- [Instructions for the task]
For the entries below, the expected answer is the line with "2021情侣名字一对简洁 (115, 2450)", the line with "Join our Professionals Community. (1280, 16)", and every line between them, exactly as written, and nothing more.

[Data records]
BEGIN
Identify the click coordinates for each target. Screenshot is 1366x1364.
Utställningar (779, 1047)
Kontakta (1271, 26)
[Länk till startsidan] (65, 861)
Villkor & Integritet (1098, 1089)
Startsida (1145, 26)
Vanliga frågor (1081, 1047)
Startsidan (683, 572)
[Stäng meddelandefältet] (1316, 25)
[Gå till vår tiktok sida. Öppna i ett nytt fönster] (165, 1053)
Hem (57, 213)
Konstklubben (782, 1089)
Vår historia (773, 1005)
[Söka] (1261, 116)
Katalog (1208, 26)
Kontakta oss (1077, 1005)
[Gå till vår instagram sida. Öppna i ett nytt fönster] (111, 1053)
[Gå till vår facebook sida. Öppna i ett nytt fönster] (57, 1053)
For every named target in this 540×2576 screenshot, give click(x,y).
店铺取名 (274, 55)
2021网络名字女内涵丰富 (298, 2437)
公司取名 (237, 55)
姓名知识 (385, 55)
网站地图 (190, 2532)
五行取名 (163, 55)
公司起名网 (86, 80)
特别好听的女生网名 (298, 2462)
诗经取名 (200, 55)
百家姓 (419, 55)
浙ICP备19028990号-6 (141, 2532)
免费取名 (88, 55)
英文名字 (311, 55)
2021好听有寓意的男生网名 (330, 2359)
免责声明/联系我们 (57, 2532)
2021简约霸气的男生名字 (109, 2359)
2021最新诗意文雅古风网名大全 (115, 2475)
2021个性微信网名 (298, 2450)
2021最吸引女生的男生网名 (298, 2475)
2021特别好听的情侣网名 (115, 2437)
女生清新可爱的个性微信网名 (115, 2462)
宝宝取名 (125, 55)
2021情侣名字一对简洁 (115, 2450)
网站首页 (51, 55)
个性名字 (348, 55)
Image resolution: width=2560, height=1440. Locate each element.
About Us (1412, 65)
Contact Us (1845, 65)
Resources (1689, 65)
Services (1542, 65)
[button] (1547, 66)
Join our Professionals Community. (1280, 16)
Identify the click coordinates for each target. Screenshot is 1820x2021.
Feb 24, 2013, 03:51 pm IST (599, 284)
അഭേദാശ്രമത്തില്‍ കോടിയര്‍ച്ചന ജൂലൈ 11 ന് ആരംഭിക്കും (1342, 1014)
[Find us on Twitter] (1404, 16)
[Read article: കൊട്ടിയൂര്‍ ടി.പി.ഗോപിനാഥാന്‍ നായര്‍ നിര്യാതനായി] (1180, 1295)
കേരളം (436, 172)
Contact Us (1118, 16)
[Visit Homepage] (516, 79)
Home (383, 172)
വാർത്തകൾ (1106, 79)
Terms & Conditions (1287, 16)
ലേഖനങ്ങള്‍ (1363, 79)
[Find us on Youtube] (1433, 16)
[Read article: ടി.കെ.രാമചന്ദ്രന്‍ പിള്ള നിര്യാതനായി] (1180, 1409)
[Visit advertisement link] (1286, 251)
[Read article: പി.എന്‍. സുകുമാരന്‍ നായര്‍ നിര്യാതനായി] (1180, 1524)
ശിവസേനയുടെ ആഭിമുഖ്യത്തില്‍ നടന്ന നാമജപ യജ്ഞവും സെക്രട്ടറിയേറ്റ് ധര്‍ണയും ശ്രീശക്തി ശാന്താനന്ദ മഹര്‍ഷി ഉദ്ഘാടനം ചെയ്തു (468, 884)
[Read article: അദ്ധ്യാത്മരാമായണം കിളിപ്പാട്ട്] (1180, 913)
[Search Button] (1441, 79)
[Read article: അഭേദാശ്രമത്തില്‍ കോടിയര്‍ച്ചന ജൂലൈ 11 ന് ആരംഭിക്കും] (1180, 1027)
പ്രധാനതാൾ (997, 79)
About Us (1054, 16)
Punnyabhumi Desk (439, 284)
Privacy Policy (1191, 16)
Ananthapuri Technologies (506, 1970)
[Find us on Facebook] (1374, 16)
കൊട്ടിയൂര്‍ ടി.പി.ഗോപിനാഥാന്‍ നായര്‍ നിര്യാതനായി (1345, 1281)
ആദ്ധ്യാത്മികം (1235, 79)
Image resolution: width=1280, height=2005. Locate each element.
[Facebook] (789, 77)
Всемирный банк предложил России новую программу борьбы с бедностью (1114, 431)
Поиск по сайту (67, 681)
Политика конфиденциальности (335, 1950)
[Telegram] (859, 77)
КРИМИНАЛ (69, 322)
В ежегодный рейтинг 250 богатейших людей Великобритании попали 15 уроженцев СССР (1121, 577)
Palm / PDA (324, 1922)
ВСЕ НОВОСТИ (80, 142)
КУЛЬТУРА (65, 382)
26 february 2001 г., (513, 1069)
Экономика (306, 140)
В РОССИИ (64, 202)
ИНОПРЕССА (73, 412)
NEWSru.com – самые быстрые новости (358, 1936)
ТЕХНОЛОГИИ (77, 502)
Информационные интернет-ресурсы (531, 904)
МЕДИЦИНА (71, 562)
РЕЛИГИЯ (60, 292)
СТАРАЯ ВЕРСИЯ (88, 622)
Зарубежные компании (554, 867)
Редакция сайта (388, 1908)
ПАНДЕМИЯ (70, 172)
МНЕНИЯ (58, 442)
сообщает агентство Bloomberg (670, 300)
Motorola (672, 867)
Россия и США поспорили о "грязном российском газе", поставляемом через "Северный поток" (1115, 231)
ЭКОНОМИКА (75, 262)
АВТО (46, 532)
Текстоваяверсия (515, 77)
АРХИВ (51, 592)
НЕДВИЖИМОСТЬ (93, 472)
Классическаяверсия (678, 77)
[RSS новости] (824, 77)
END
- [Solution to this exercise]
2021情侣名字一对简洁 (115, 2450)
网站首页 (51, 55)
个性名字 (348, 55)
Image resolution: width=2560, height=1440. Locate each element.
About Us (1412, 65)
Contact Us (1845, 65)
Resources (1689, 65)
Services (1542, 65)
[button] (1547, 66)
Join our Professionals Community. (1280, 16)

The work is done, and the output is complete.